More specifically this problem is intractable for messaging platforms like WhatsApp where communication between senders and receivers is encrypted and the platform finds it extremely difficult to devise technological solutions as the platform cannot decrypt or view the content being transmitted. The Government of India has been demanding WhatsApp to provide software-based solutions for its platform to firstly detect and control the spread of misinformation, secondly to track the origin of such messages. Though the company has rejected the later demand, however it has provided an interim solution for the former. The latest version released afterwards now limits the number of recipients of a broadcast message to five at the maximum which basically slows down the transmission rate, as now the sender cannot ‘select all’ it’s contacts while sending the message.

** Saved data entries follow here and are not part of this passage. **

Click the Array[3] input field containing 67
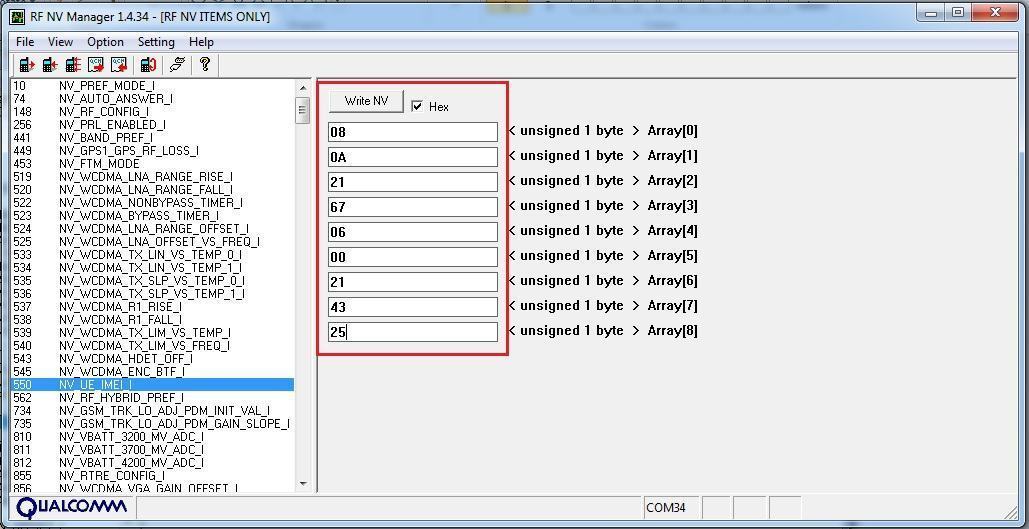click(x=412, y=207)
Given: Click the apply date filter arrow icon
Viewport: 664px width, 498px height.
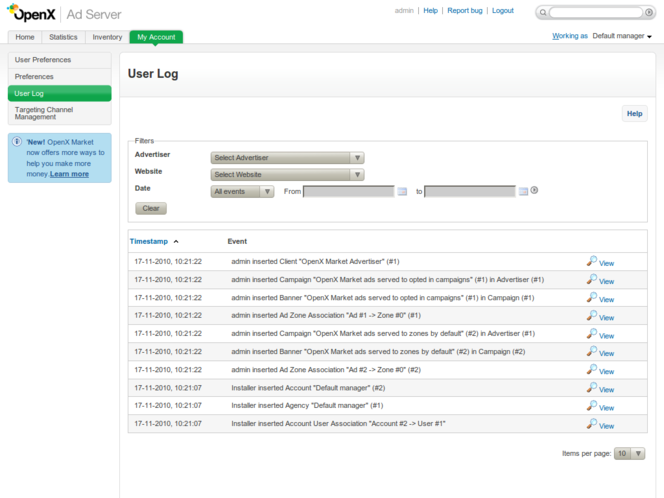Looking at the screenshot, I should pyautogui.click(x=535, y=191).
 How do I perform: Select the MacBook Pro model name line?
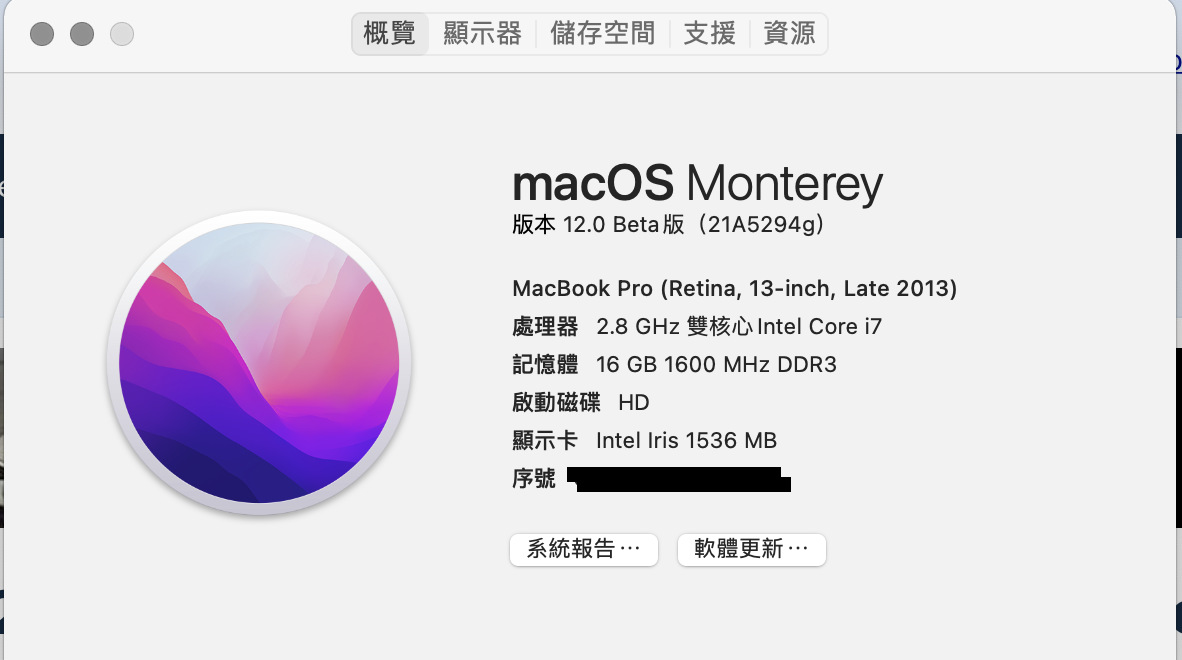pyautogui.click(x=734, y=289)
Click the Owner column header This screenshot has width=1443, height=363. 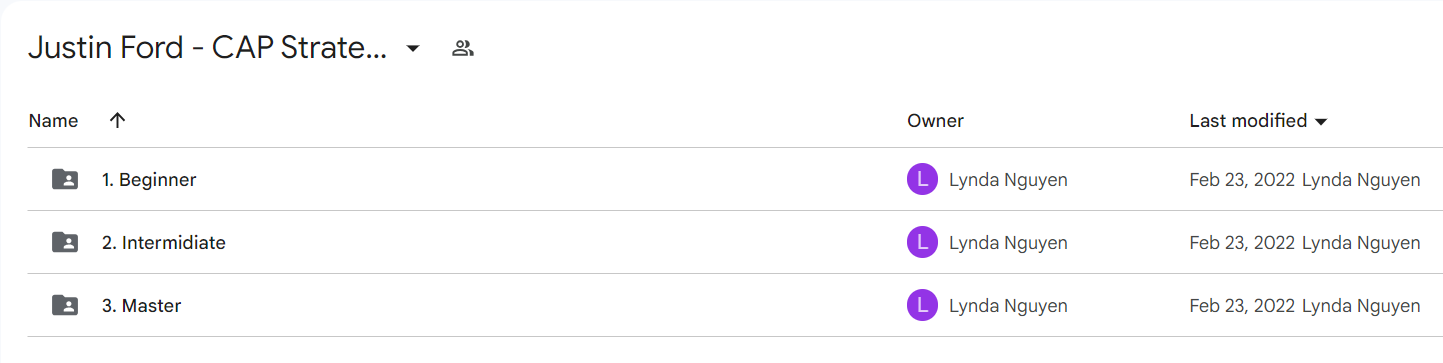[x=935, y=120]
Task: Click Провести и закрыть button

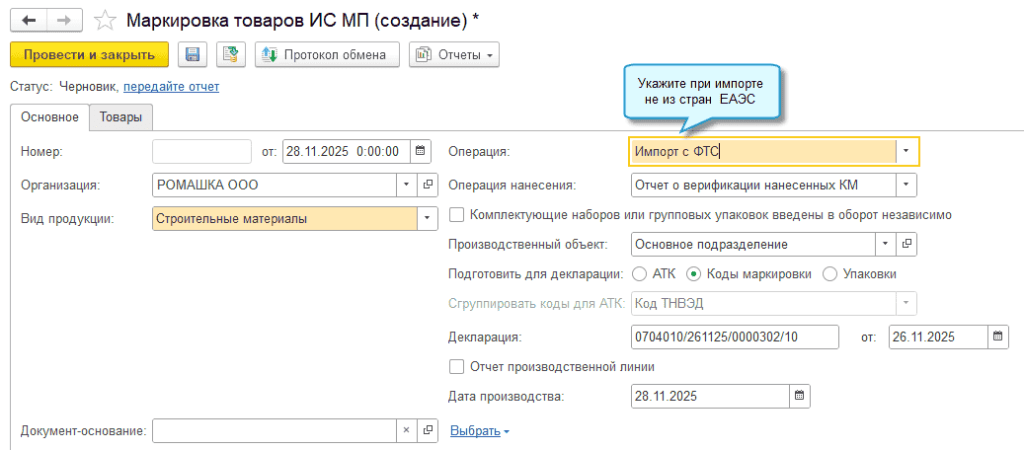Action: click(x=89, y=55)
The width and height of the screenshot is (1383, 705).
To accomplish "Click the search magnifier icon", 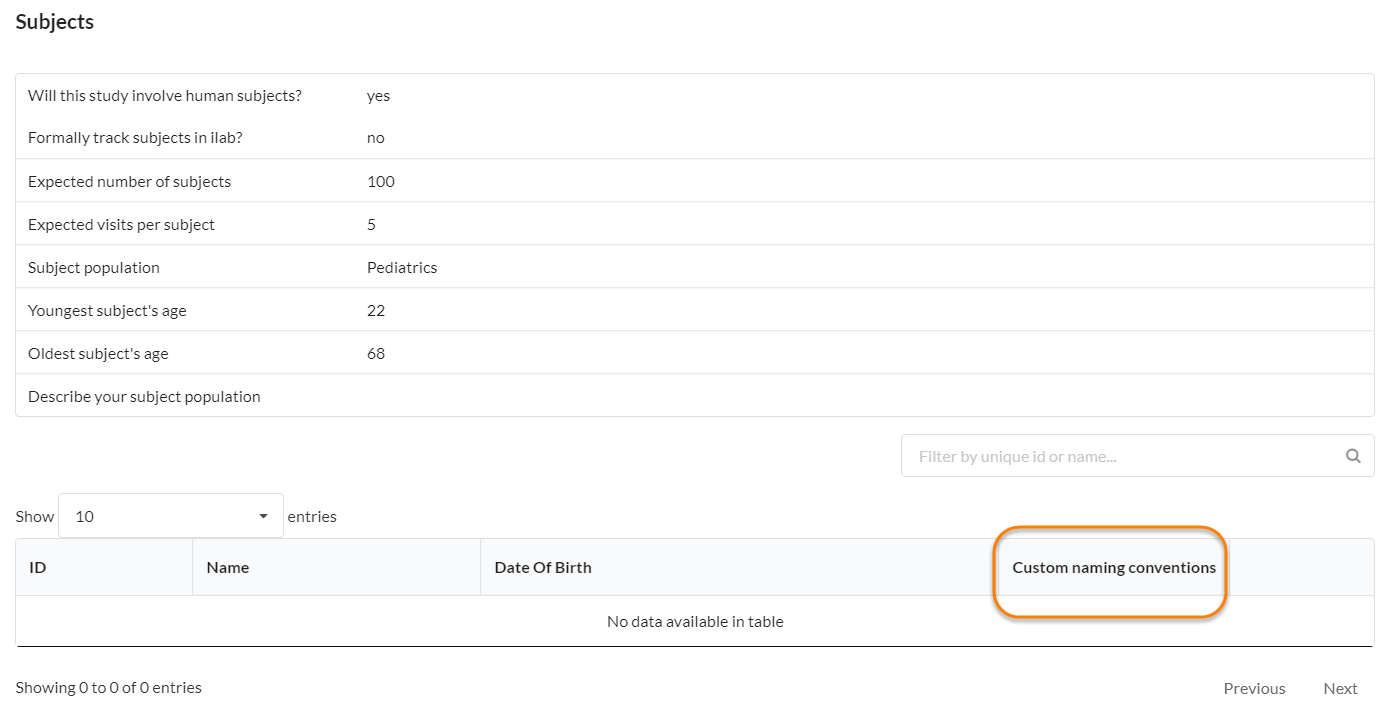I will 1353,456.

Along with this, an icon stating ‘Forwarded’ is displayed on the messages that are not an original composition but a forward. WhatsApp is also setting up a grievance redressal team in India. WhatsApp and Facebook are also educating people to spot fake news through informative fliers and infographics on their platform and even in local dailies. Even Twitter mentioned during the Townhall in New Delhi that the micro-blogging platform is taking multi-variate steps including exploring AI to detect and control the spread of misinformation before the 2019 General Elections in India; however, was unsure whether any perfect solution existed for the same.
The above solutions are by no means sufficient to tackle and solve the problem-at-hand and it is necessary to design smarter technological solutions using artificial intelligence and machine learning to detect such messages. In the last two decades, we have seen countless scenarios where AI/ML based solutions have been leveraged to solve various classification kind of challenges on ICT (Internet & Communication Technologies) tools and platforms, the most common and efficient one being the spam filter in our email clients. AI/ML have also been used for content personalization, recommendations of multimedia content and pages/channels to follow, as well as suggestions for friends/connections. Similarly, now is the time to leverage its capabilities for detecting fake news & misinformation, motivated false propaganda campaigns, etc. Though a sizeable onus definitely lies on the social media and messaging platforms to devise technical solutions for controlling the unabated spread of fake news, the citizens and media firms must also act responsibly and must not post/share information without verifying its credibility and source.